Bitcoin mining, the computationally intensive process by which bitcoin is created and accounted for, has become a global concern. After China banned bitcoin mining in mid-2021, miners are looking for other places in the world where energy is cheap, but not always clean. In places like Kazakhstan, miners put pressure on the power grid, which relies heavily on carbon-intensive coal-fired power stations, causing localized blackouts and contributing to civil unrest. In upstate New York, where miners have taken over shuttered factories and empty warehouses, locals complain of rising energy bills and the high-frequency whine of snarls. who are fans of the data center—and concerned about the mining environment.

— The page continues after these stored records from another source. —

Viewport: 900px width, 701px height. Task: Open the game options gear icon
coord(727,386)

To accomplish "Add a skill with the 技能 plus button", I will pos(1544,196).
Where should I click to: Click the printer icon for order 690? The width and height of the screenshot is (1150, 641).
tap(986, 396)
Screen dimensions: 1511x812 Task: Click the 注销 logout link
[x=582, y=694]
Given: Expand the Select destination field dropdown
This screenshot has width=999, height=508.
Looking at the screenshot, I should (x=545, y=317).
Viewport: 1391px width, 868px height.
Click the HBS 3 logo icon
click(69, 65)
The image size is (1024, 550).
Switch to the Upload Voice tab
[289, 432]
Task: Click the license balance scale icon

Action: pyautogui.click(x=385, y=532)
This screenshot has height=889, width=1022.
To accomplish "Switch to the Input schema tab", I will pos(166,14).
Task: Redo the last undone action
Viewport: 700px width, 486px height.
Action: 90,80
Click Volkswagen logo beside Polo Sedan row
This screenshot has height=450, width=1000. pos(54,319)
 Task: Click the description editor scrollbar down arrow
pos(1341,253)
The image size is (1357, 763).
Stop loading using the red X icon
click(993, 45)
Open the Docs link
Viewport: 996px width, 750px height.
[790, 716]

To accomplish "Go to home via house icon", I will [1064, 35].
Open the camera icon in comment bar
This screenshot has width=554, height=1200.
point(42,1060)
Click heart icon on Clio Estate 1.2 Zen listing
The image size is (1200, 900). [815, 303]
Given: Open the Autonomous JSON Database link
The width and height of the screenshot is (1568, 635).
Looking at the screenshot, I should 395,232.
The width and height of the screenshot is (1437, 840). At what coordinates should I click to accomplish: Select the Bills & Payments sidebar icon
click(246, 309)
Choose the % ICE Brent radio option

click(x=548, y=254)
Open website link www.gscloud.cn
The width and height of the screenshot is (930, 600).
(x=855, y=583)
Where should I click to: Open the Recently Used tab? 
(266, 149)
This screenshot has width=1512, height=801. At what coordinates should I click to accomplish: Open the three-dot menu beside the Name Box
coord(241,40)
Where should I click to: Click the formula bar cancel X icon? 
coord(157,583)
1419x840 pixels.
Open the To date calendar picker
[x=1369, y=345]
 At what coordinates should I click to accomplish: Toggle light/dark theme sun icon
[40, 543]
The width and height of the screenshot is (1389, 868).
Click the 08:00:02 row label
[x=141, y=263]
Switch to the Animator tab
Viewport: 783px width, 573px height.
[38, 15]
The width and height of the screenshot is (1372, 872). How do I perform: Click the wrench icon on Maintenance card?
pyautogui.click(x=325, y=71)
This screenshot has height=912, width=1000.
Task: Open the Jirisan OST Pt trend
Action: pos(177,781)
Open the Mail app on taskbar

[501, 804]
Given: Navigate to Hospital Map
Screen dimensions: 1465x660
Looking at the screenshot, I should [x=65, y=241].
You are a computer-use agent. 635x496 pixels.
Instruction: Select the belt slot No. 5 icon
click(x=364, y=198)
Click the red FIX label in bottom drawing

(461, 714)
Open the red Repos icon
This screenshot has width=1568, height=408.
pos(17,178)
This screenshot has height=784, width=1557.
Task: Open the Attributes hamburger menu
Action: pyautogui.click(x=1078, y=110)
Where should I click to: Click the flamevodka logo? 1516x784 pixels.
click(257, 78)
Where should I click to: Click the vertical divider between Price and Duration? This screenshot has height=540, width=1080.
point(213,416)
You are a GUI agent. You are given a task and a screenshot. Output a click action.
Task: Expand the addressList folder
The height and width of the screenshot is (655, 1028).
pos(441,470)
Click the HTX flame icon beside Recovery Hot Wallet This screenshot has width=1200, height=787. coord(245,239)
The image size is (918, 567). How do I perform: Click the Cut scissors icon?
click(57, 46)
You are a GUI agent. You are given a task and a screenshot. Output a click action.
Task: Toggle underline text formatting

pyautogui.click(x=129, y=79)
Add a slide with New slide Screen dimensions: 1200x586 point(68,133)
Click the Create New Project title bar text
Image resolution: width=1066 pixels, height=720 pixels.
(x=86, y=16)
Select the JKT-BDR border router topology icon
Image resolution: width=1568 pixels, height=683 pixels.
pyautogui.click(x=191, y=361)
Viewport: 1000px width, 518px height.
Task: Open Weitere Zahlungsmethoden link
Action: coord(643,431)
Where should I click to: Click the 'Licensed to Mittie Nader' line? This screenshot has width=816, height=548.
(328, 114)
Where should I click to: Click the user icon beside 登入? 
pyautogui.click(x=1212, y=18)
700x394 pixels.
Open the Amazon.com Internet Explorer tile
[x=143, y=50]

The US currently hosts 38% of all bitcoin mining operations.

One Bitcoin transaction uses the same amount of energy as a US household does in about a month. But does it have to be that way? The Bitcoin community has historically been extremely resistant to change, but pressure from regulators and environmentalists fed up with Bitcoin’s massive carbon footprint may force them to rethink that stance.

Various countries, including Kazakhstan, Iran, and Singapore have also set limits on crypto mining. In April 2023, the European Parliament will pass a landmark crypto bill called Markets in Crypto Assets (MiCA), which mandates environmental disclosure from crypto firms. The law is expected to be implemented in 2024.

That may be just the beginning of the EU: the European Central Bank has previously stated that it cannot imagine a world where governments will ban gasoline-powered vehicles in favor of electric vehicles, but will not act on Bitcoin that continues to CO2 pumping. “Some members of the European Parliament are already wondering why Bitcoin is not following Ethereum,” Alex de Vries, the data scientist behind Digiconomist, a website that tracks cryptocurrency energy use, told MIT Technology Review.

Efforts to crack down on Bitcoin waste are also gaining steam in the US. In November, New York became the first state to implement a temporary ban on new cryptocurrency mining permits at fossil fuel plants. The new law also requires New York to study the impact of crypto mining on the state’s efforts to reduce its greenhouse gas emissions.

So what does it take to make a switch?

Proof of work vs. proof of stake

Cryptocurrencies do not have a central custodian, like a bank, to manage their public ledgers—the shared digital record of every transaction on the blockchain. Instead, they rely on consensus mechanisms to agree on updates. In proof of work, the method relied on in Bitcoin, a global network of computers—known as “miners”—spends electricity trying to win a kind of lottery. Whoever wins gets to add the next block and collect new coins in the process. The chance of winning is directly proportional to how many calculations a miner makes. As a result, many server farms have emerged around the world dedicated solely to winning the bitcoin lottery.

Proof of stake, the method currently used by Ethereum, eliminates a lot of energy consumption. Instead of miners, proof of stake systems use multiple “validators.” To become a validator, you must deposit or “put” a set amount of coins—32 ether, in the case of Ethereum. Staking gives validators the opportunity to check new blocks of transactions and add them to the blockchain so they can earn rewards on top of their staked coins. The more coins you stake, the better your chances of being selected to add the next block of chain transactions.